*Task requirements*. Reproduce, word for word, the records between the line holding "What do you see at coordinates (716, 823)" and the line holding "pyautogui.click(x=9, y=90)", inclusive.

*Exercise input*.
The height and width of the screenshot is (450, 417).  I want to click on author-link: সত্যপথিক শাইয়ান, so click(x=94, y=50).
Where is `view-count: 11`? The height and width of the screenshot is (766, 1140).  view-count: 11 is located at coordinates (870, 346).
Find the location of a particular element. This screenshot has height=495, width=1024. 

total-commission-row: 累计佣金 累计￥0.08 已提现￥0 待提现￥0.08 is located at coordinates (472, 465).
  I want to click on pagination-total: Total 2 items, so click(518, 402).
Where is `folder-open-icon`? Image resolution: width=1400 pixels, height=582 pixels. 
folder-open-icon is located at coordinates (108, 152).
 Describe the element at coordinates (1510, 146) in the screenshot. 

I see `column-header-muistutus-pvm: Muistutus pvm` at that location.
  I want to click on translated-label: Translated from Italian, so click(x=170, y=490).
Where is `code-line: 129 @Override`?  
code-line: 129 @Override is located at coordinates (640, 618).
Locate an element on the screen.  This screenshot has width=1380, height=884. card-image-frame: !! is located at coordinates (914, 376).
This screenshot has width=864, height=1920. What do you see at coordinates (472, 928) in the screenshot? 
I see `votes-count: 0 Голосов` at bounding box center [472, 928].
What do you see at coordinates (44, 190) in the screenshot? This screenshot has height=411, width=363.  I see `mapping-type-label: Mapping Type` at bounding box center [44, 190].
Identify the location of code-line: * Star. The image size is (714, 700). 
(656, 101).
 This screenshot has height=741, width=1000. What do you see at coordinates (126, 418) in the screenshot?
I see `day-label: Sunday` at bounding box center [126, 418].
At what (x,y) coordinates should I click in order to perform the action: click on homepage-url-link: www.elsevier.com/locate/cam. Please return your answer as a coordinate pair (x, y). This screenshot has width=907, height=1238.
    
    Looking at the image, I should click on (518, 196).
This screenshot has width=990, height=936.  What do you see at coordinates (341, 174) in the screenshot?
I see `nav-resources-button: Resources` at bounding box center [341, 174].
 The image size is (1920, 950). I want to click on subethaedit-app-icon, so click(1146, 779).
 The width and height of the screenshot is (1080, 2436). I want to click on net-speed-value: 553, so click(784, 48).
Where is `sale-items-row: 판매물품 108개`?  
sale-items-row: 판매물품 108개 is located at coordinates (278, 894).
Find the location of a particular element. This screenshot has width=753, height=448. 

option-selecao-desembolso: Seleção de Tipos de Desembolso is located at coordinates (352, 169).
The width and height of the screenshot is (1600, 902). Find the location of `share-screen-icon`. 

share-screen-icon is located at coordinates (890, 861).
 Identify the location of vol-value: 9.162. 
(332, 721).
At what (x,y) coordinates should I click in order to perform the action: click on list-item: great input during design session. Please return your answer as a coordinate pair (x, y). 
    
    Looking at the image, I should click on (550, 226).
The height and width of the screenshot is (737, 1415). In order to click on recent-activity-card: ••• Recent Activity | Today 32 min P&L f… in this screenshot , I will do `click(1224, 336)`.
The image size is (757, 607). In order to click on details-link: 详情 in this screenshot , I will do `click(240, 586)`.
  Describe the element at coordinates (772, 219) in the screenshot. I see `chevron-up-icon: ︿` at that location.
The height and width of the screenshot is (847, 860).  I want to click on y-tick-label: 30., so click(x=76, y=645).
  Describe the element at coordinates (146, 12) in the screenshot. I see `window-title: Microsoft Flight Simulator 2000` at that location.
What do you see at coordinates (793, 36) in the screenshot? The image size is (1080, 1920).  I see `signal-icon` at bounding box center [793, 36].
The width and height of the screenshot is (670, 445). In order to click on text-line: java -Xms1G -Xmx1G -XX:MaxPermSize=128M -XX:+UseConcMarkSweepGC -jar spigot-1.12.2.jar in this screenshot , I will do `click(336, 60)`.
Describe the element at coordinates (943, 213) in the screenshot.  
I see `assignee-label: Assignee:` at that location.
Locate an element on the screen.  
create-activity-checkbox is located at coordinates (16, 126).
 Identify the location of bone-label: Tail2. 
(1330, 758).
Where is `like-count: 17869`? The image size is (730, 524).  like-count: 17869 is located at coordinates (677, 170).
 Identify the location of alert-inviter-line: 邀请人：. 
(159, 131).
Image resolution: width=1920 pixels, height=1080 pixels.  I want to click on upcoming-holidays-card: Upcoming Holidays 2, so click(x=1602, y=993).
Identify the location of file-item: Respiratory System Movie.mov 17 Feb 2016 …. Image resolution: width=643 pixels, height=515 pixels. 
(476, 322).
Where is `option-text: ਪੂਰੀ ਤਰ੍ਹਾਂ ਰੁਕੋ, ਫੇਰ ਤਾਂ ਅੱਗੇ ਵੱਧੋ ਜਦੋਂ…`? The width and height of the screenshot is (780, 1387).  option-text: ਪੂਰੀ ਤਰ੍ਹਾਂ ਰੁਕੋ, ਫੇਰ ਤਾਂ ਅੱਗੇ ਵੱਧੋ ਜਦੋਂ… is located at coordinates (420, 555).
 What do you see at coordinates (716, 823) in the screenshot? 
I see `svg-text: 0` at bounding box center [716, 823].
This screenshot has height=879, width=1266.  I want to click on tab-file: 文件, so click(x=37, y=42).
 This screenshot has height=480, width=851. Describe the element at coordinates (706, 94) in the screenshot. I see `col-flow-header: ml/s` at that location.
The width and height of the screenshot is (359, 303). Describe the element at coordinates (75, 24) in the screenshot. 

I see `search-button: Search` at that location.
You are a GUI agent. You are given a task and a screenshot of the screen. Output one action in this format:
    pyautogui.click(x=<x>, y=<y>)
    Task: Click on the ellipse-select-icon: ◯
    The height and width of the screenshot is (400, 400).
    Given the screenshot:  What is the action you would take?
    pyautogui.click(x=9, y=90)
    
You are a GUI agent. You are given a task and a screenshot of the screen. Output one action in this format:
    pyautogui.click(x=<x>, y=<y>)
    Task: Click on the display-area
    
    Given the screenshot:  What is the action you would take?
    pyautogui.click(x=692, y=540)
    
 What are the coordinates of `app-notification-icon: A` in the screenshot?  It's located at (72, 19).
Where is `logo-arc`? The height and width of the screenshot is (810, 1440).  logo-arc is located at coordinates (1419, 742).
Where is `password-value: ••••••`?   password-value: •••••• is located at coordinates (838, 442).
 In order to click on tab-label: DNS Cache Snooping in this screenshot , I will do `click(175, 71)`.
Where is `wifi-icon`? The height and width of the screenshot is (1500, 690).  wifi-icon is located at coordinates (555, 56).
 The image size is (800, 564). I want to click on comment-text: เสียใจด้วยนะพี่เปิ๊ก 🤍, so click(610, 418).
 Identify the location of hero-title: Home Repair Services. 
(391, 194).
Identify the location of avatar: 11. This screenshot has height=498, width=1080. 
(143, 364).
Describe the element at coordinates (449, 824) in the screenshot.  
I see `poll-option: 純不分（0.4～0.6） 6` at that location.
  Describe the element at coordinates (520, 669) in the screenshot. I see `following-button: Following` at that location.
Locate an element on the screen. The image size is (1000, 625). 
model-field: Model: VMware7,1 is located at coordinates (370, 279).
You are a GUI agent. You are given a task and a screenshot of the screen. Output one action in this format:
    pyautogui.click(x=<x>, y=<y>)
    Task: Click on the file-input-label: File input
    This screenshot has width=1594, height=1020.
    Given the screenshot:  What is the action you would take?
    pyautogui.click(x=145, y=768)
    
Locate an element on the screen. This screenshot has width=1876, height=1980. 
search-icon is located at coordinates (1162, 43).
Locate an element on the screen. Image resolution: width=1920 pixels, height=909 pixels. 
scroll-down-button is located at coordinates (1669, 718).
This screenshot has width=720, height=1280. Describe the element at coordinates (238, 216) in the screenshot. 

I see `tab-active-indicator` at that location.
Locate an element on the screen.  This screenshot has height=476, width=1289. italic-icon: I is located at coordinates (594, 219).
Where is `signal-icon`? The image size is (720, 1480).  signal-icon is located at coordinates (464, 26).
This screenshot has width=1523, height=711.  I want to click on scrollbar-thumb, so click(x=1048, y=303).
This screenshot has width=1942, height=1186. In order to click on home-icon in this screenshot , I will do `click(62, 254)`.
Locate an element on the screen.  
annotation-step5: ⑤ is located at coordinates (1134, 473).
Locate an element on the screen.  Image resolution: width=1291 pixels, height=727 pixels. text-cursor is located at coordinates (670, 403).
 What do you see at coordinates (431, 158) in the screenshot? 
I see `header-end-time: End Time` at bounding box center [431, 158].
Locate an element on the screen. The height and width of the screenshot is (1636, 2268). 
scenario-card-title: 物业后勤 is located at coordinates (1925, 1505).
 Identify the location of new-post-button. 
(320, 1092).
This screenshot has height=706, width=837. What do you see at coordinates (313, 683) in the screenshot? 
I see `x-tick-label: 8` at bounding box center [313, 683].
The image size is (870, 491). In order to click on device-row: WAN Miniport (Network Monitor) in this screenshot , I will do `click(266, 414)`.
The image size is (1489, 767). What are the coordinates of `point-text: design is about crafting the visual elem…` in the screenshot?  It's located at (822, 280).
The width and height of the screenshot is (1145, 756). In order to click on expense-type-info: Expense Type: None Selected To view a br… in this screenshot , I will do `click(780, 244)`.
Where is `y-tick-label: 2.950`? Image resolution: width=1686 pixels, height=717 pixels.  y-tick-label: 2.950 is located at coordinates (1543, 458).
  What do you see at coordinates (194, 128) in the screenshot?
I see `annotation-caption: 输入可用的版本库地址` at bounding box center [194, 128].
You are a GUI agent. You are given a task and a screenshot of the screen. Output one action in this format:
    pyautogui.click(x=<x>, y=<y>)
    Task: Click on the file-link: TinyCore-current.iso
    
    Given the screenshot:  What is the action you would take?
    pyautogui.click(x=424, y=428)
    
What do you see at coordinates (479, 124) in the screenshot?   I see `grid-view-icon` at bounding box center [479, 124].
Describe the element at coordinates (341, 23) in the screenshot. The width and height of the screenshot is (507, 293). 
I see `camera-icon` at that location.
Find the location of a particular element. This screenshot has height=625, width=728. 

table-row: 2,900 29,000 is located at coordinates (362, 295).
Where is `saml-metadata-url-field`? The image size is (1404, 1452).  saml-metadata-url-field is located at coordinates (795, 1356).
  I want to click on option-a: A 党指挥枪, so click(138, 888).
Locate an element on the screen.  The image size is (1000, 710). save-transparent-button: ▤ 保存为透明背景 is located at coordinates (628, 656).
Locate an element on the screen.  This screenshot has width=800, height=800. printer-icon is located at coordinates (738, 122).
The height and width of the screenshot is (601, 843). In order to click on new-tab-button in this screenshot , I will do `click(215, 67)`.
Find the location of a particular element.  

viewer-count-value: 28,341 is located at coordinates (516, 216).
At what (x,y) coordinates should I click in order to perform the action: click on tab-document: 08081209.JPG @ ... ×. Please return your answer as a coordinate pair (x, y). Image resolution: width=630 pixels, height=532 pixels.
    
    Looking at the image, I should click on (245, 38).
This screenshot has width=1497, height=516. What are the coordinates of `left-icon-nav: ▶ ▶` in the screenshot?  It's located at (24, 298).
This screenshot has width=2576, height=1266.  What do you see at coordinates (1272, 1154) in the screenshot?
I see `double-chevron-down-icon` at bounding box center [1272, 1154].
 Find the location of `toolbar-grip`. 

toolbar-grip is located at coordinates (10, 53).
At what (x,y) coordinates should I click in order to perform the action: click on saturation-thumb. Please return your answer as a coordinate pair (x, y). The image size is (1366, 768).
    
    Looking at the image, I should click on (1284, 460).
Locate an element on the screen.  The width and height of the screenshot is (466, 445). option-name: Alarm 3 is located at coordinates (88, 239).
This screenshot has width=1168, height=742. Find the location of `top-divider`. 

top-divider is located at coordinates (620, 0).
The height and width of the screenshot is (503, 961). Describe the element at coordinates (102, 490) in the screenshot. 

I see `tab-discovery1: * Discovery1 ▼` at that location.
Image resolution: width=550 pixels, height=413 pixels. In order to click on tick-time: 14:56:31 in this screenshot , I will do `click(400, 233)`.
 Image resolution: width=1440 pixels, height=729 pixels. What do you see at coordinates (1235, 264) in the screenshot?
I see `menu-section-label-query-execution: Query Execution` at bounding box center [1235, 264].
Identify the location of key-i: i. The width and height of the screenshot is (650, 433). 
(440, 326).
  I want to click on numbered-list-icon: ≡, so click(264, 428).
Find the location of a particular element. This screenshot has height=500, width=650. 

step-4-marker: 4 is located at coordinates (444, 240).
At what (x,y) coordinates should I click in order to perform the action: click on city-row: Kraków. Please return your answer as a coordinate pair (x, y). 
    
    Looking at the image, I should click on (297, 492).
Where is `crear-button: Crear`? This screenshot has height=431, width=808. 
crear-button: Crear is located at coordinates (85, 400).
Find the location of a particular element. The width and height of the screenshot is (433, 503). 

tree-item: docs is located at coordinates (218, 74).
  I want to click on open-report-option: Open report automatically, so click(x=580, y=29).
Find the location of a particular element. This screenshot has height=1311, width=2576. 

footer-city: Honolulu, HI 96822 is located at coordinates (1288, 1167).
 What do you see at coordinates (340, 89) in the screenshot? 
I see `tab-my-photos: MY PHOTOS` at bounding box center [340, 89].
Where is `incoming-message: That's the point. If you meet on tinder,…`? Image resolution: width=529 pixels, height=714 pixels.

*Response box*.
 What do you see at coordinates (716, 823) in the screenshot? 
I see `svg-text: 0` at bounding box center [716, 823].
This screenshot has height=879, width=1266.  I want to click on tab-file: 文件, so click(x=37, y=42).
 This screenshot has height=480, width=851. Describe the element at coordinates (706, 94) in the screenshot. I see `col-flow-header: ml/s` at that location.
The width and height of the screenshot is (359, 303). Describe the element at coordinates (75, 24) in the screenshot. 

I see `search-button: Search` at that location.
You are a GUI agent. You are given a task and a screenshot of the screen. Output one action in this format:
    pyautogui.click(x=<x>, y=<y>)
    Task: Click on the ellipse-select-icon: ◯
    The height and width of the screenshot is (400, 400).
    Given the screenshot:  What is the action you would take?
    pyautogui.click(x=9, y=90)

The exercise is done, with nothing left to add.